Business Problem
Within the data we will often see multiple versions of the same money movement within the transaction systems, this can lead to duplicate transactions in the aggregated documents causing inflated transaction counts and values which can result in false positive scoring hits.
These duplicates can occur for the following reasons:
- Both originator and beneficiary are customers of the bank so we can see the money leaving the originators account and “landing” in the beneficiary account.
- Certain transactions will be sent via two types of swift messages (e.g. we see the same transaction as both a 103 and 202_cov message).
It is incredibly difficult to de-duplicate these transactions as there is:
- rarely (if ever) a true unique identifier
- the transactions are often not exact copies (for example the dates and amounts can slightly differ due to taking time to clear and currency conversion rates changing)

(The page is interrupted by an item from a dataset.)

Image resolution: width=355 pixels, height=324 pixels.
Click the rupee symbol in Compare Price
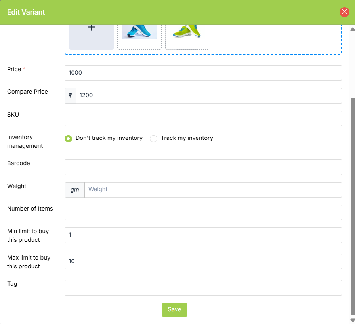[x=70, y=96]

- Parties can often do multiple transactions for the same amount on the same day meaning just using parties, time and date could result in the removal of true examples.
Example
In this example John Smith sends one payment of $100 to Barry White on 10/02/2022, both parties are customers of our client bank ABC. Within ABC’s system are likely to see the following:
When we fit this to our standard transaction document model with originator and beneficiary we end up with an aggregated transaction containing 2 transactions for $200.
Best Practice Approach
As it is effectively impossible to de-duplicate the transactions safely and reliably Quantexa’s recommendation is to keep both version of the transaction within the same aggregation (aggregated by originator/beneficiary pairing). However within the thin transactions add to the case class model a new Boolean flag showing we believe the transaction is a duplicate. This can be done by grouping on amount and date, then only count the transaction and amount for any scores / aggregation stats where the Boolean flag is false.
Limitations
This process obviously will not be perfect and therefore some user training will be required and the possible duplication of amounts will have to be considered when setting scoring thresholds.
The approach will also be weakened if the two parties are in different countries and the data is processed separately, in this case the duplicate transactions will be in two different aggregated documents.